Embora a Igreja tenha se preocupado com todos estes detalhes,
o coração do padre Cornélio ardia de dor por não poder celebrar junto com o seu
povo mistérios tão incomensuráveis para a fé. Após ler todas as orientações,
dirigiu-se à capela da casa paroquial – capela que nunca foi tão visitada por
ele como no período que se seguiu ao confinamento provocado pelo coronavírus.
Sentou-se na única poltrona que havia na pequena capela, inclinou a cabeça após
olhar silente para o sacrário por alguns instantes, cobriu o rosto com as duas
mãos e permaneceu assim por tempo indeterminado. Não conseguiu proferir nenhuma
oração. O seu silêncio talvez tenha sido a oração mais eloqüente que já fizera
em toda a sua vida.
Foi neste contexto da pandemia do coronavírus que se deu um
episódio envolvendo o padre Cornélio e um morador próximo à sua Matriz.
Desde o começo do confinamento orientado pelas Secretarias de
Saúde, o padre Cornélio fechou-se na casa paroquial, saindo apenas quando
imprescindível e sempre usando uma máscara protetora que lhe cobria o nariz e a
boca. Como pastor do rebanho católico de sua paróquia, deu inúmeras orientações
ao seu povo para que ficasse em casa, saindo somente para resolver assuntos
fundamentais ou fazer compras. Mas ele percebeu que a população em geral não
respeitava tudo aquilo que lhe era orientado. Parecia que o mundo não estava
sofrendo uma ameaça à vida humana e que o fechamento de vários comércios,
escolas, restaurantes, praças, parques e acessos a praias era exagero e que
nada grave iria acontecer. A maioria do povo se comportava como se estive em
férias. Pessoas o dia inteiro nas ruas, andando para cima e para baixo, fazendo
compras, reunindo-se em botecos, fazendo churrasco regado a muita cerveja e
animado por pagode.
Padre Cornélio não queria profetizar, mas sentia que, por
respeitarem mais as orientações dadas insistentemente para evitar a
disseminação do Covid-19, os católicos talvez fossem os mais poupados das
conseqüências da pandemia, ou seja, menos contaminados e menos mortos. Temia
que, quando uns poucos membros da população que permanecia na rua fosse
infectado, a pandemia se alastraria como fogo em um caminho de pólvora e
explodiria o número de infectados e óbitos.

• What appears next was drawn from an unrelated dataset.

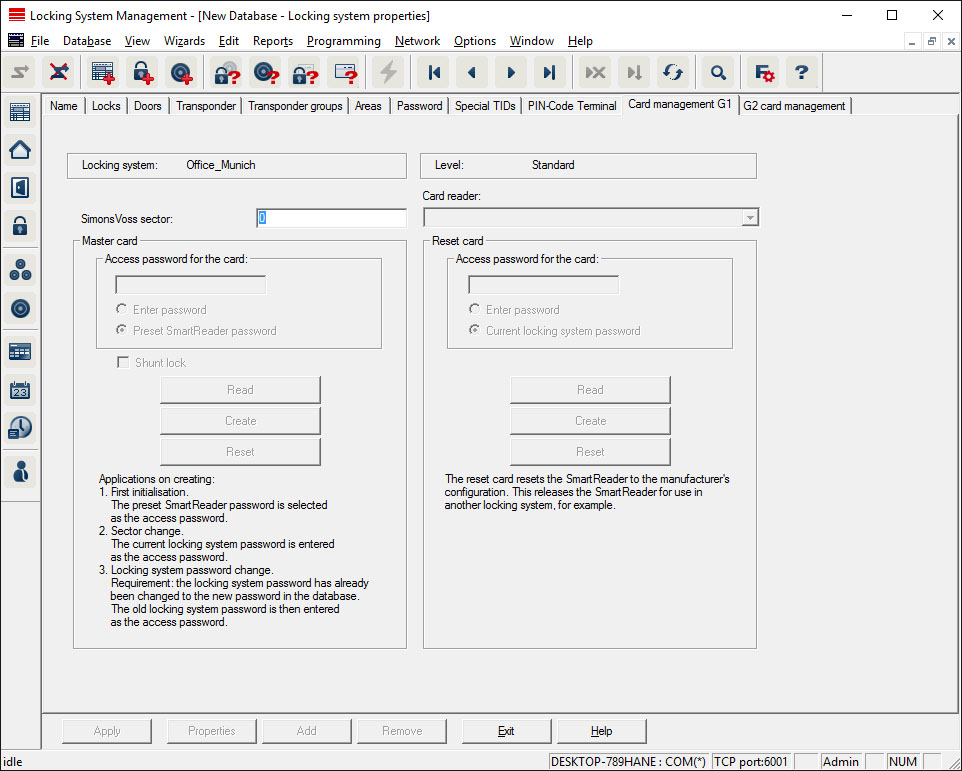The width and height of the screenshot is (962, 771).
Task: Click the SimonsVoss sector input field
Action: point(331,218)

Sentia-se indignado quando pessoas passavam por ele, no
caminho entre a casa paroquial e a igreja, e perguntavam-lhe em tom de brincadeira
se ele estava com medo da pandemia. Chegou a ver um homem passando em um carro,
no banco dianteiro do passageiro, mexendo com as pessoas que, em frente a um
sacolão, aguardavam o momento para entrarem e fazerem as suas compras, mantendo
uma distância segura entre si; o homem gritou que estava com o coronavírus e
fingia espirrar na direção da fila. A vontade do padre Cornélio era soltar uma
praga para o infeliz sujeito ser contaminado, mas sua condição de padre lhe
recriminava tal pensamento. E, como a desculpar tais comportamentos, dizia de
si para si que se até o Presidente da República e vários influenciadores
sociais e lideranças não respeitavam as orientações dos órgãos de saúde,
minimizando os efeitos e perigos da pandemia, como condenar pessoas ignorantes
que nunca tiveram uma educação escolar adequada e nem aprenderam a refletir?

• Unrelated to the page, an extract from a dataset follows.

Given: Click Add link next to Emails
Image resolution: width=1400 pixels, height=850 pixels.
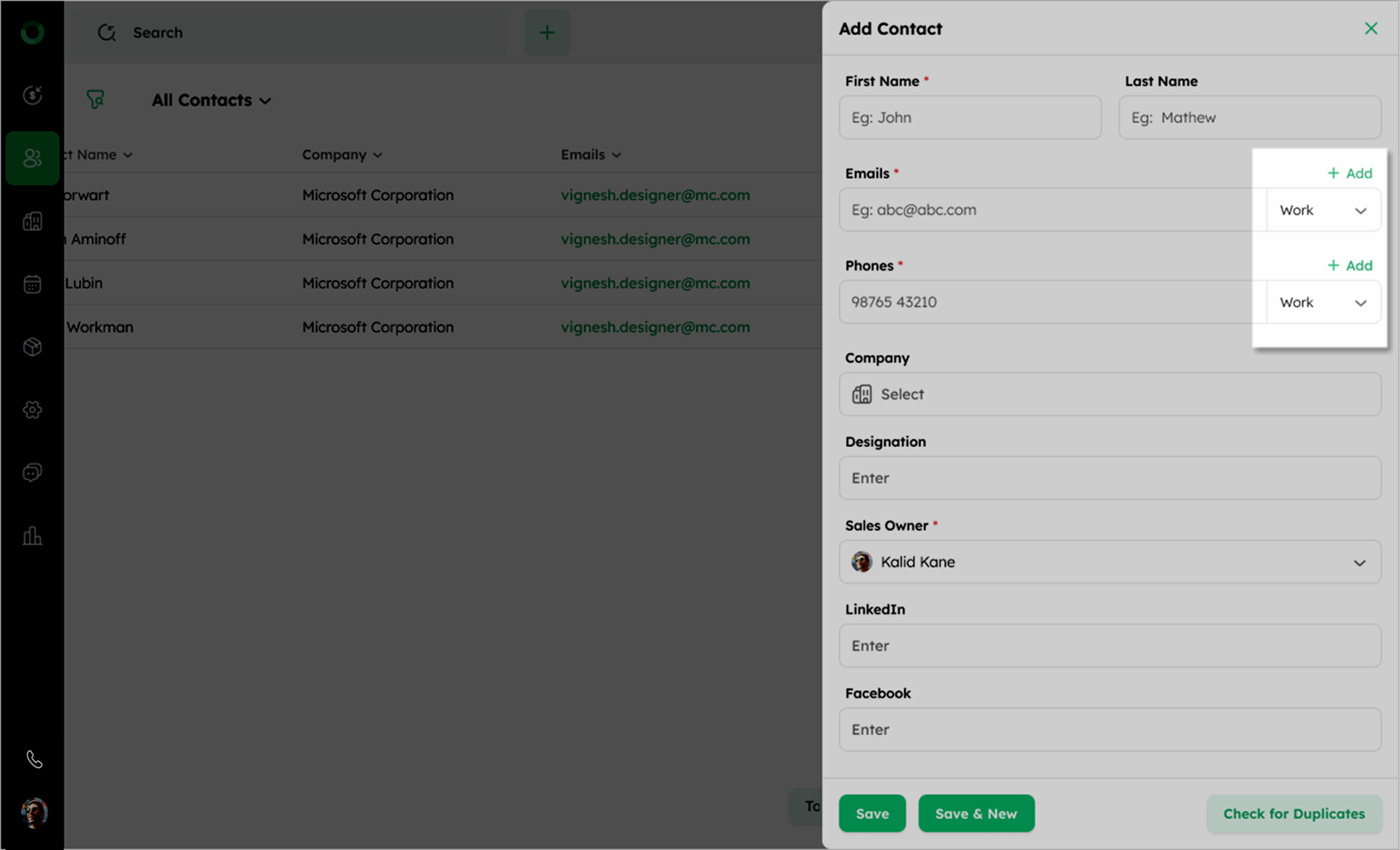Looking at the screenshot, I should [1349, 173].
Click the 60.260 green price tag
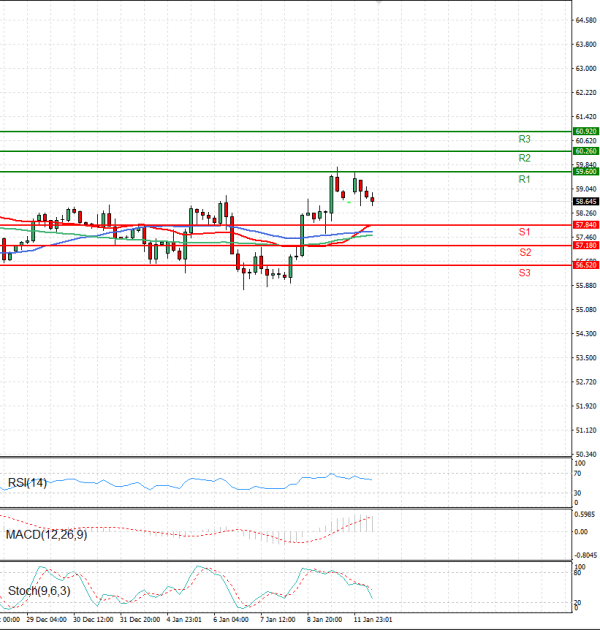 pos(585,151)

No bairro, havia um morador de rua, o Lambão, que muitas
noites batia à porta da casa paroquial para pedir um “veneno” ao padre
Cornélio. A primeira vez em que o Lambão lhe disse isso, o padre pensou que ele
lhe estava pedindo drogas. Mas quando o homem passou a mão na barriga, o padre
entendeu que ele queria comida. Embora a família desse morador de rua vivesse
em uma casa próxima à igreja, ele não podia morar com ela, pois por estar
sempre bêbado, criava confusões e brigas em casa. Nem a mãe, que havia morrido
a cerca de dois anos, permitia que o filho entrasse em casa. A irmã também o
proibia. Todos no bairro o conheciam, porém quase ninguém lhe dava assistência.
A coordenadora da igreja Matriz costumava também alimentá-lo e permitia que ele
tomasse banho em um dos banheiros da igreja. Por misericórdia, o padre nunca
lhe negava alimento, a não ser que não tivesse feito comida naquele dia. Lambão
batia à porta da casa paroquial e ficava gritando do lado de fora:
─ Meu padre querido... eu te amo!!!!
Os cachorros do padre latiam insistentemente todas as vezes
que o Lambão tocava a campainha ou simplesmente ficasse ao portão gritando. No
começo da pandemia – e foi nessa época que o homem começou a pedir comida ao
padre –, devido aos cuidados que o padre tinha para atendê-lo, perguntava se o
padre Cornélio tinha medo dessa doença. O padre lhe respondeu algumas vezes, já
que ele repetiu a pergunta mais de uma vez, que tinha que se cuidar e que ele,
Lambão, devia fazer o mesmo. Mas Lambão parecia totalmente alheio ao que estava
acontecendo no mundo. Ele, por estar sempre alcoolizado, tinha a sua
justificativa. Mas o padre Cornélio insistia com seus vizinhos próximos para se
cuidarem, para não ficarem na rua sem proteção e aglomerados, bebendo muito na
calçada ao som de música até tarde da noite.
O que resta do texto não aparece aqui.